Prokaryotic Annotation Pipeline
Overview
Since 1996 when the former TIGR published the genome of Haemophilus influenzae, more than 400 prokaryotic genomes have been completely sequenced resulting in a huge flood of genomic data. A vital component to the data produced by any genome sequencing project is the annotation attached to the features of the genome. In general, annotation includes the assignment of attributes such as functional name, gene symbol, and biological role category to features like proteins and RNAs. The task of assigning putative functions to new genomic proteins is complex and requires the integration of diverse sources of information. JCVI has developed highly refined systems for the annotation and analysis of genomic sequence data and has made more than 70 complete prokaryotic genomes publicly available.

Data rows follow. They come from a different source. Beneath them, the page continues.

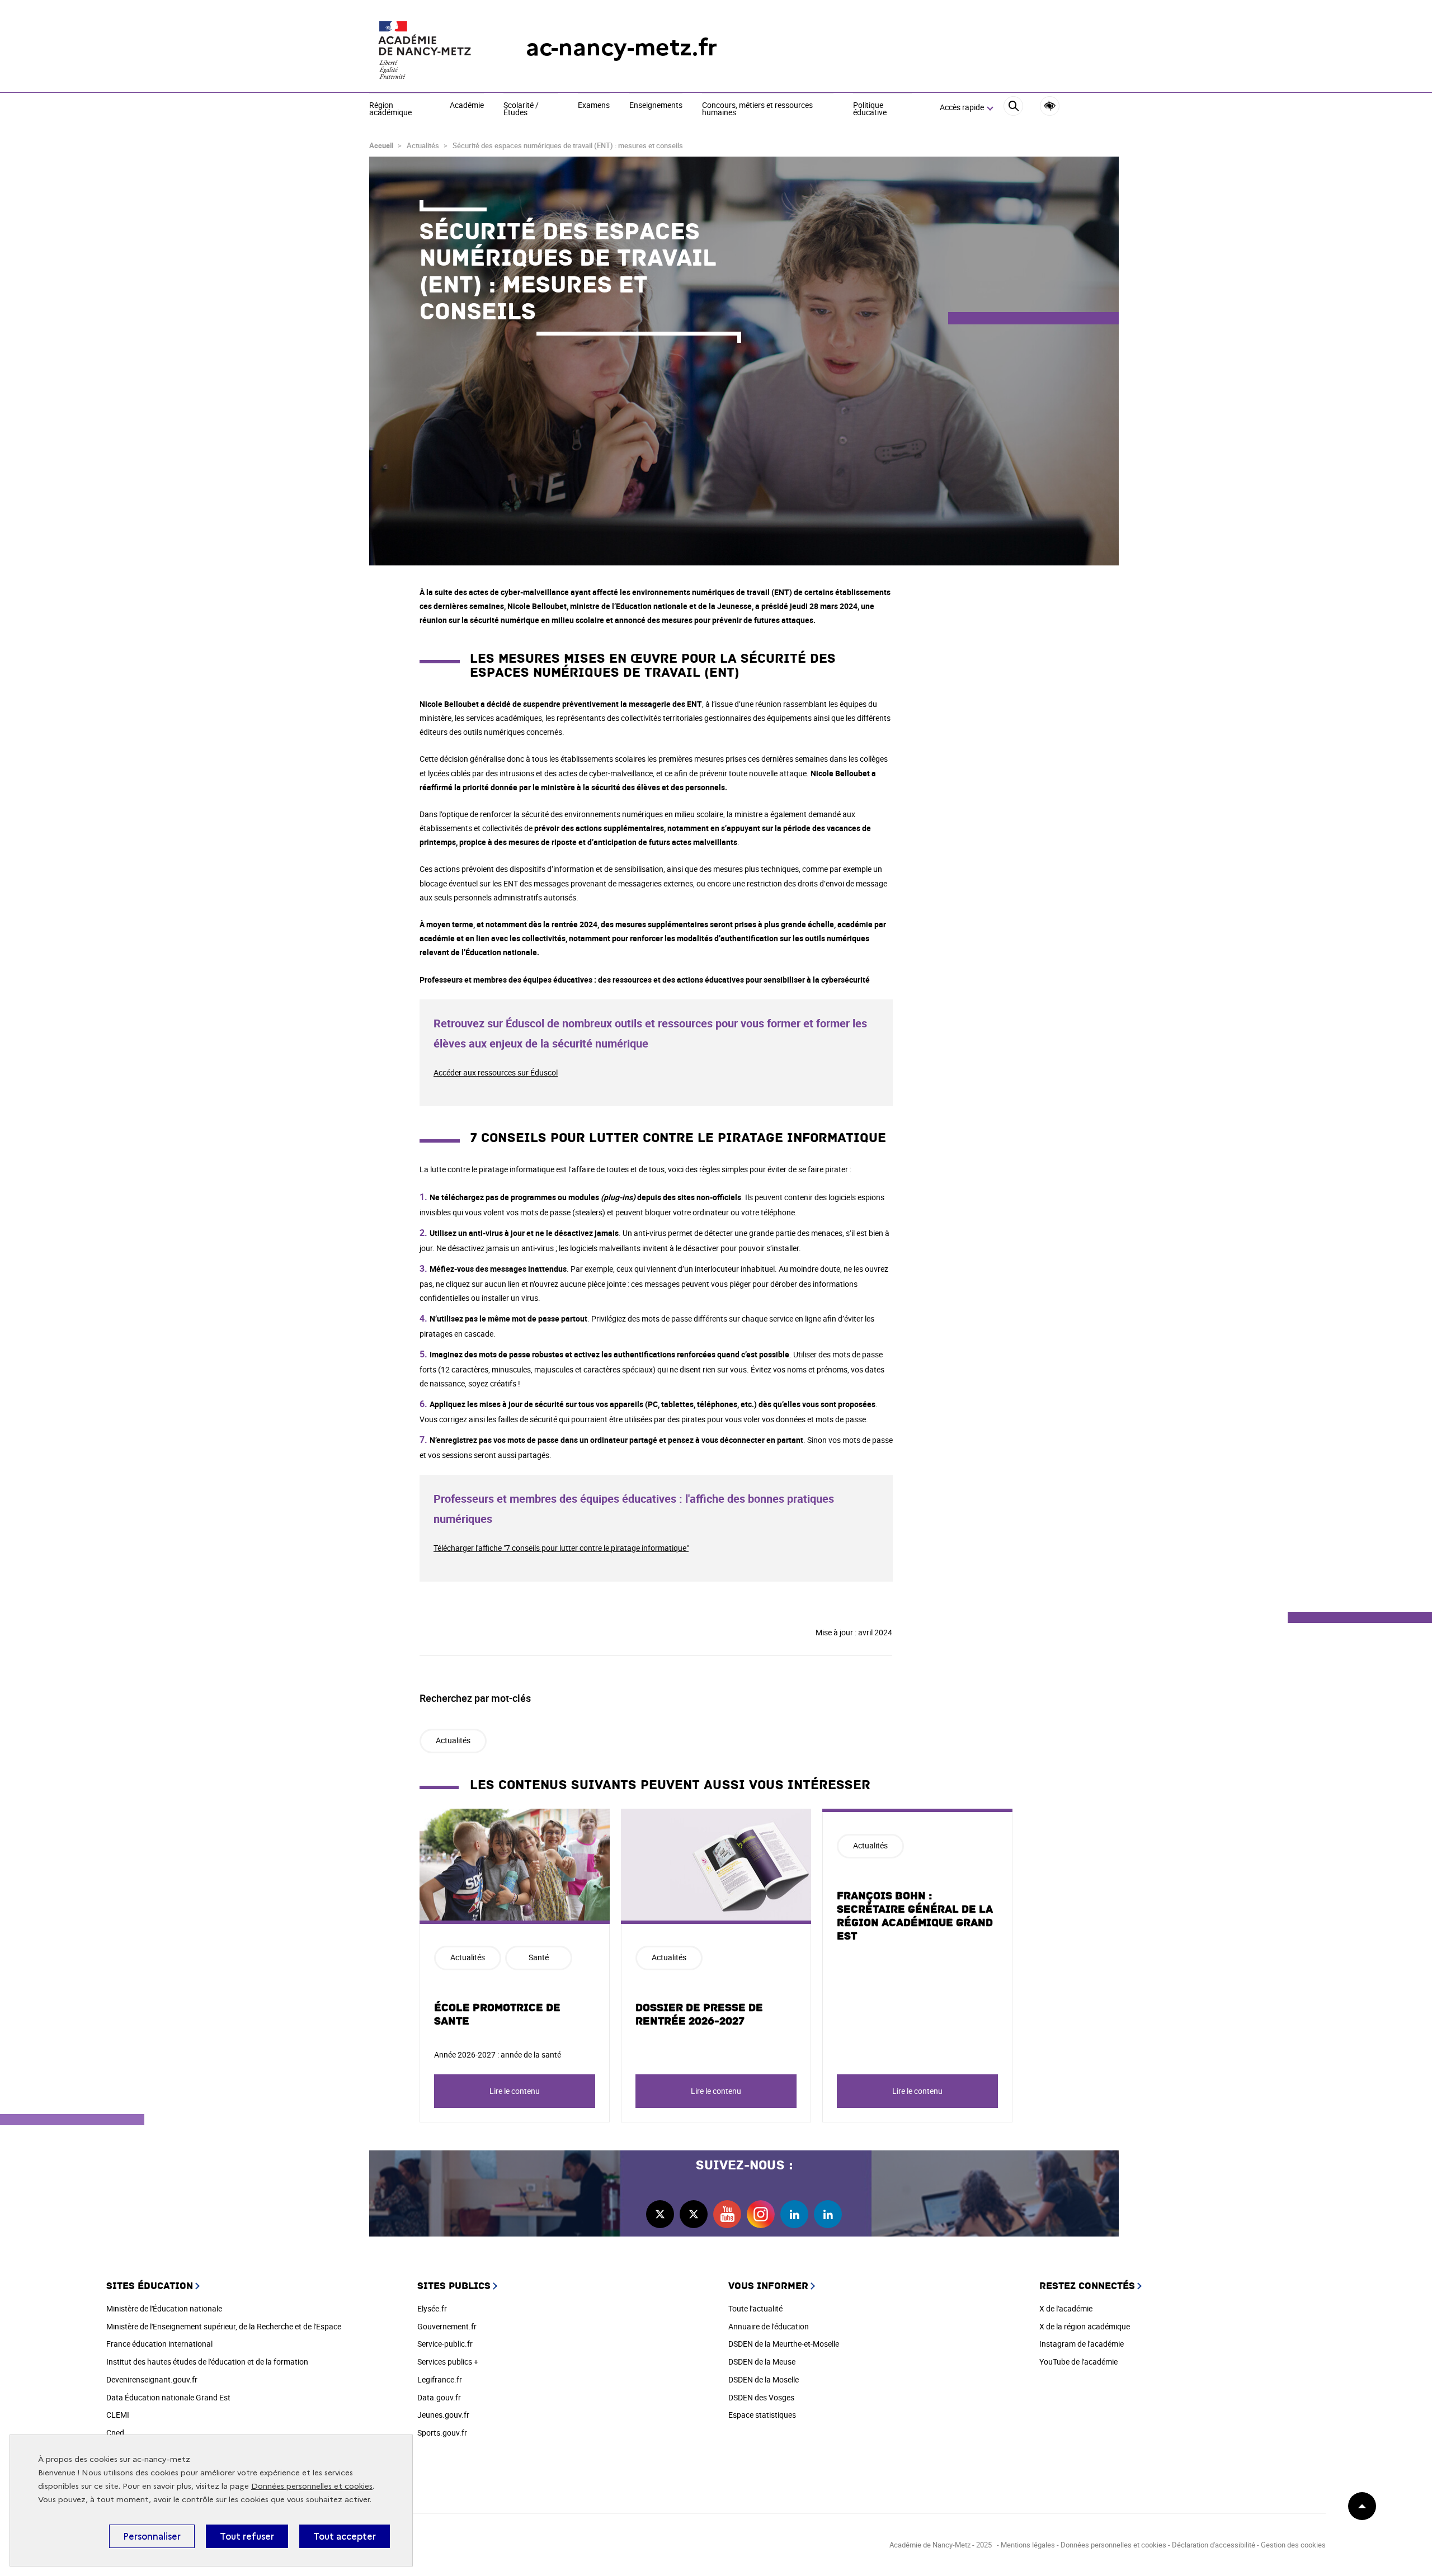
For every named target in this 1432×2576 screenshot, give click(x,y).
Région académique (390, 109)
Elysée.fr (432, 2308)
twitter (660, 2214)
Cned (115, 2432)
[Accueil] (425, 47)
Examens (594, 106)
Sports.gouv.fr (442, 2432)
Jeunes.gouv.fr (443, 2414)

The automated Prokaryotic Annotation Pipeline was developed to generate on demand ORF prediction and functional annotation for prokaryotic genomes. Utilizing existing technologies at the JCVI, the pipeline is run using a modular web interface (known as Ergatis) and an XML based workflow system for automatic, high throughput, parallel computes. A round of non-coding RNA prediction is done using various tools such as tRNA-scanSE and BLAST. Gene finding is done using a self-training, iterated glimmer3 analysis. The predicted genes are then analyzed for overlaps, and homology based evidence is gathered using a system of hidden markov model search and BLAST. Roles and gene symbols are assigned to the predictions based on the above analyses, common names, GO terms, and EC numbers. The genes are also translated and run through transcript level computes, including a COG analysis, motif finding, and peptide signal identification. The pipeline produces a functionally annotated genome, including RNAs and various genome characteristics, creating a stepping stone for further analysis.